Work task.
An exact copy of the lines of the listing below between the "The image size" line and the "Image resolution: width=1031" line, both included, is the whole answer; please omit the pictures.

Source records.
================================
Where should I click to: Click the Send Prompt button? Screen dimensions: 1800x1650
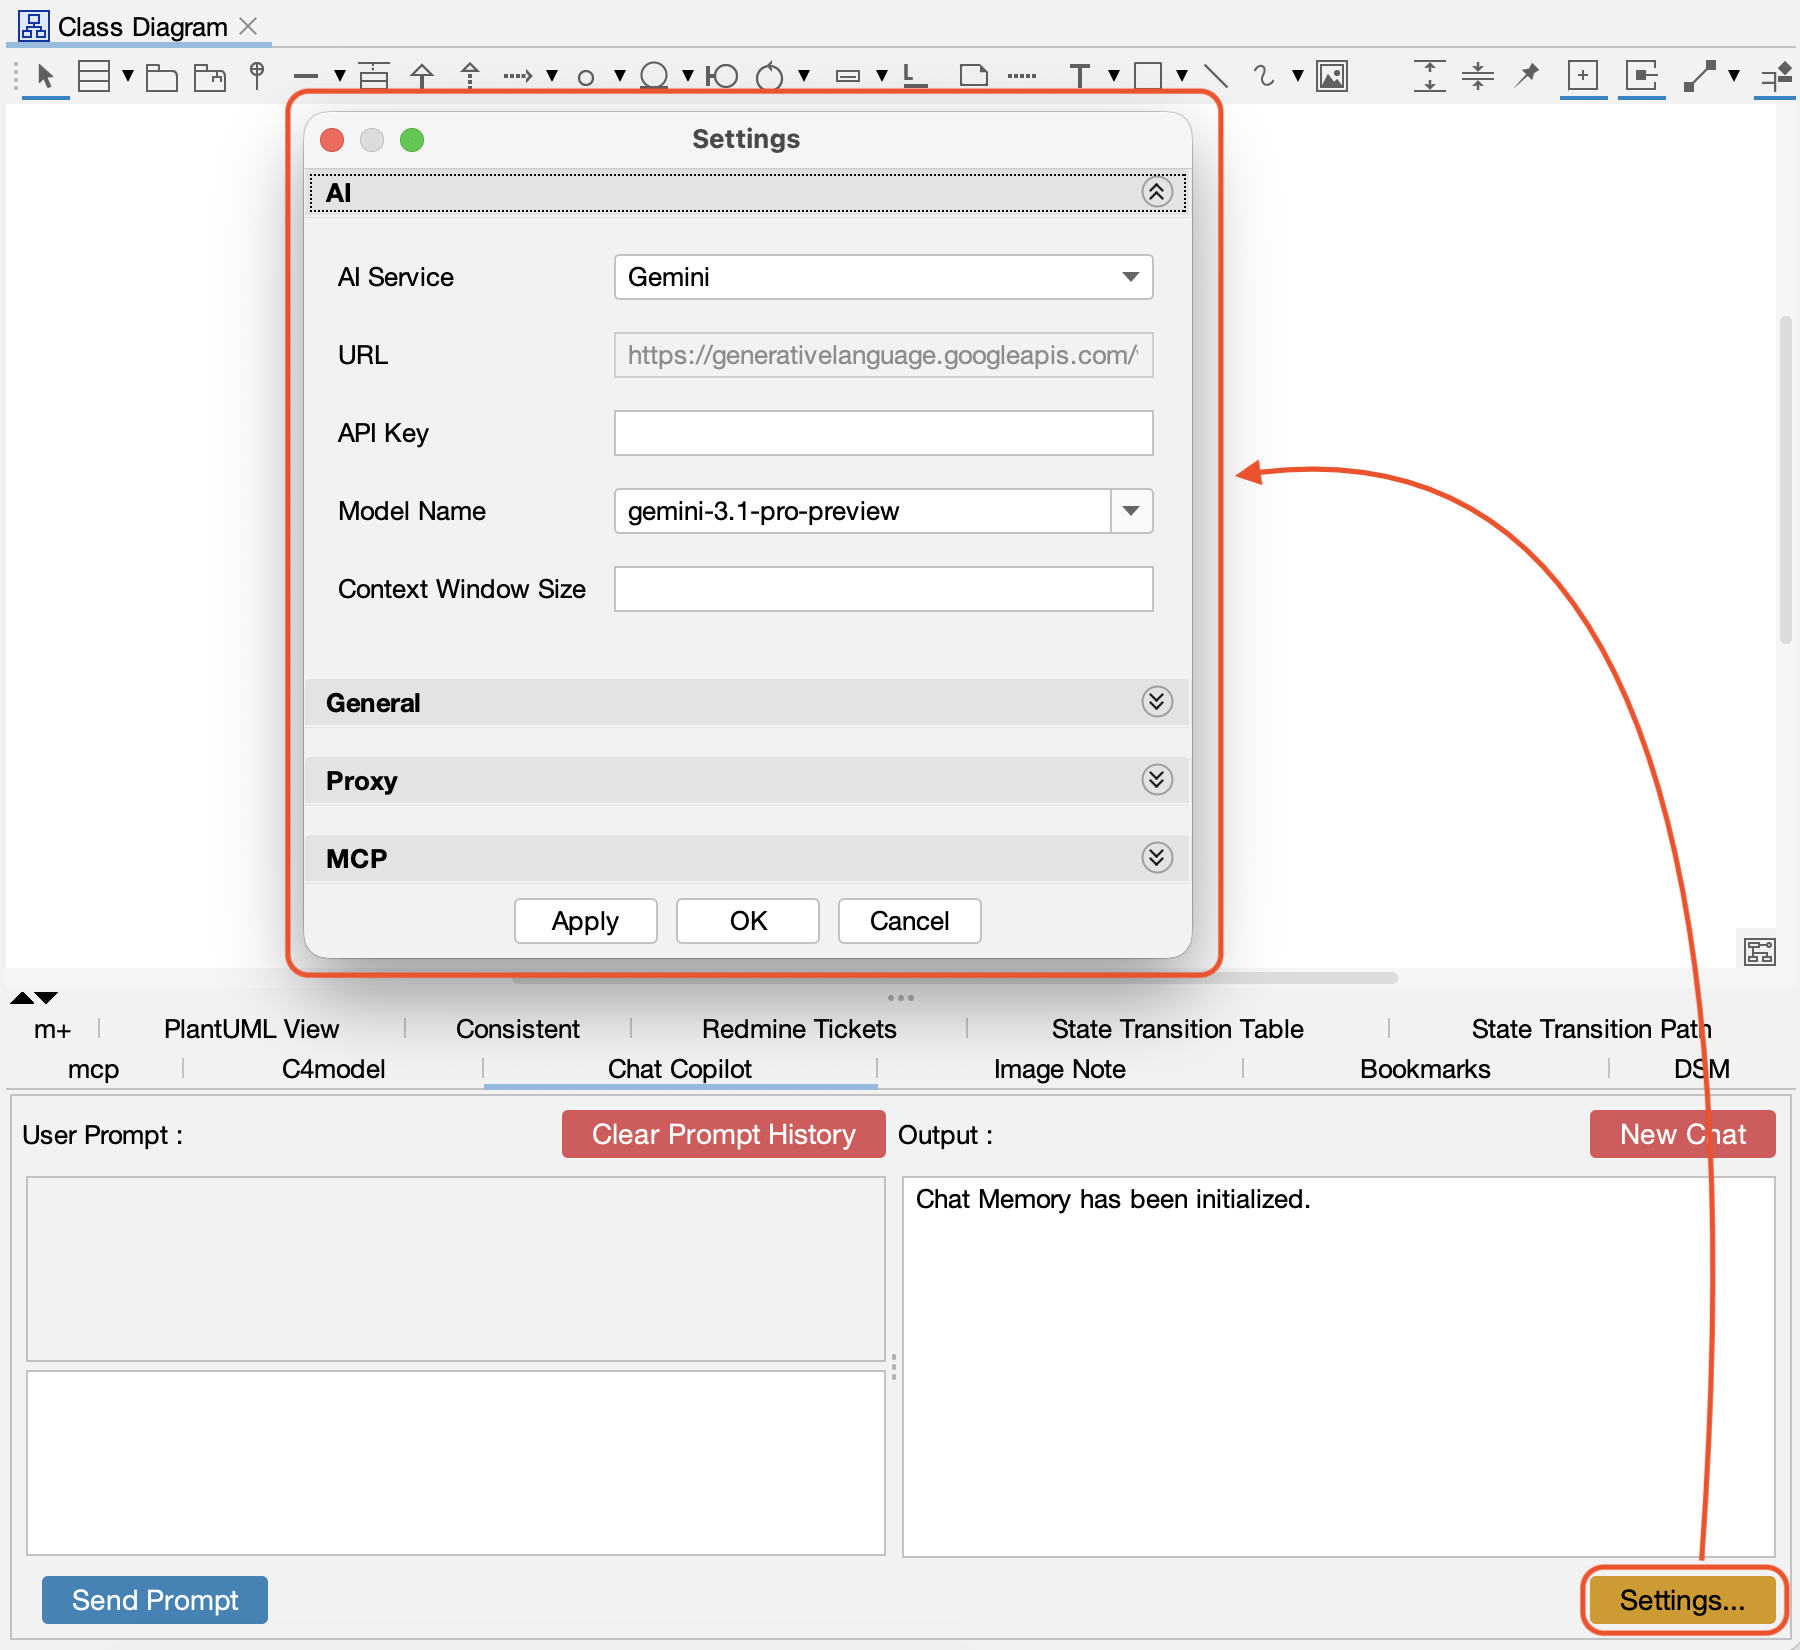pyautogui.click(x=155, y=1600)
================================
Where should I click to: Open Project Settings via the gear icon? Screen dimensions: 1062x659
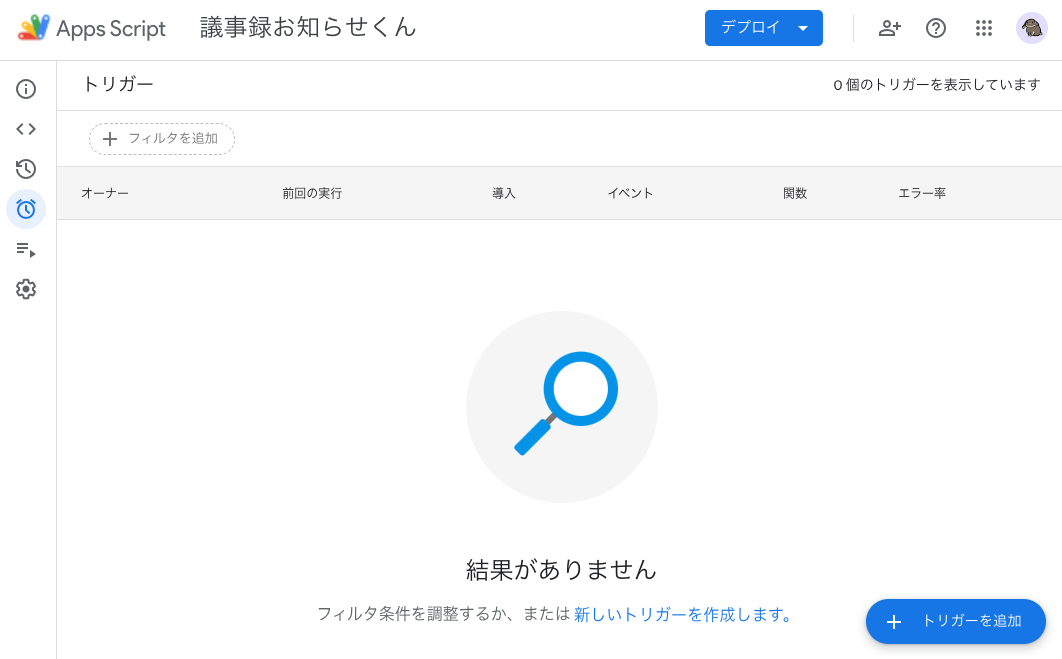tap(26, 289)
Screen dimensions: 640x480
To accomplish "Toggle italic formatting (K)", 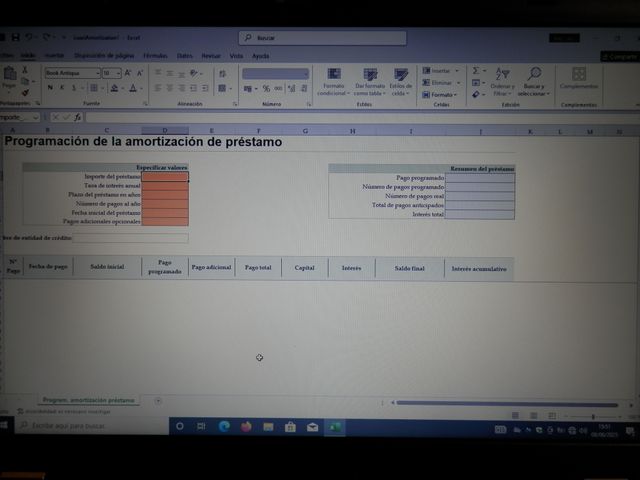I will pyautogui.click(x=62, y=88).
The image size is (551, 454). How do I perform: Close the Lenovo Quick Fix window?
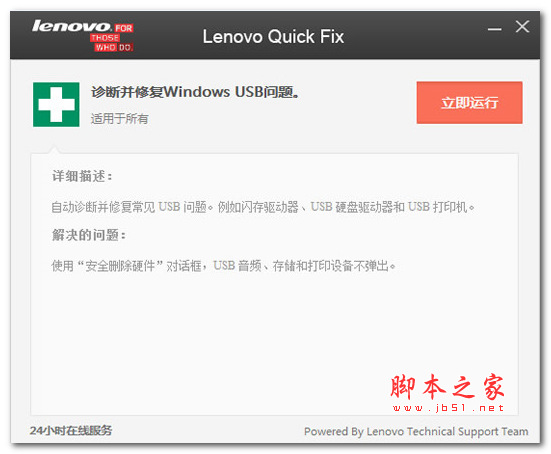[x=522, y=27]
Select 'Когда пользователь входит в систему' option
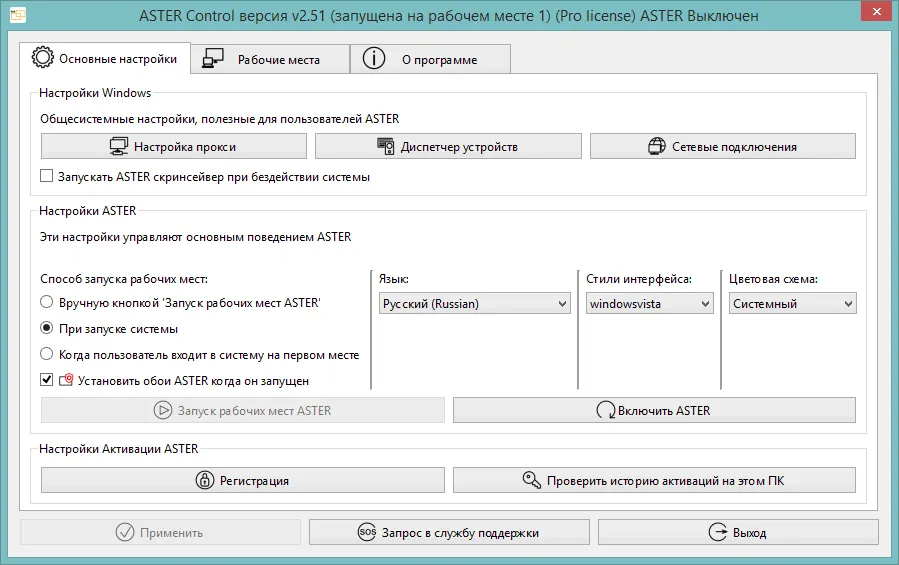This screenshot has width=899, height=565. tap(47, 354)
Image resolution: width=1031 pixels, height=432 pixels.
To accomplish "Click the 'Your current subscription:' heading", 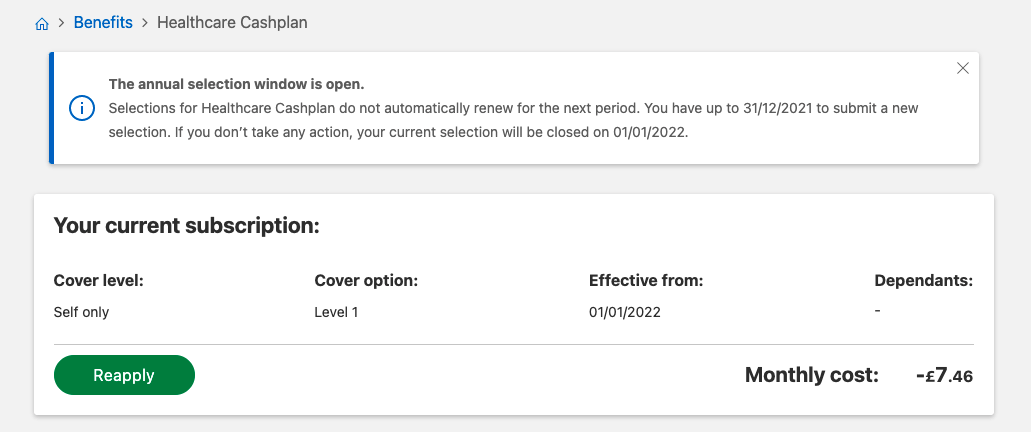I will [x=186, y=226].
================================
Written answer.
The image size is (551, 454). How do I perform: Close the Lenovo Quick Fix window?
[x=522, y=27]
Select 'Когда пользователь входит в систему' option
This screenshot has width=899, height=565. tap(47, 354)
Image resolution: width=1031 pixels, height=432 pixels.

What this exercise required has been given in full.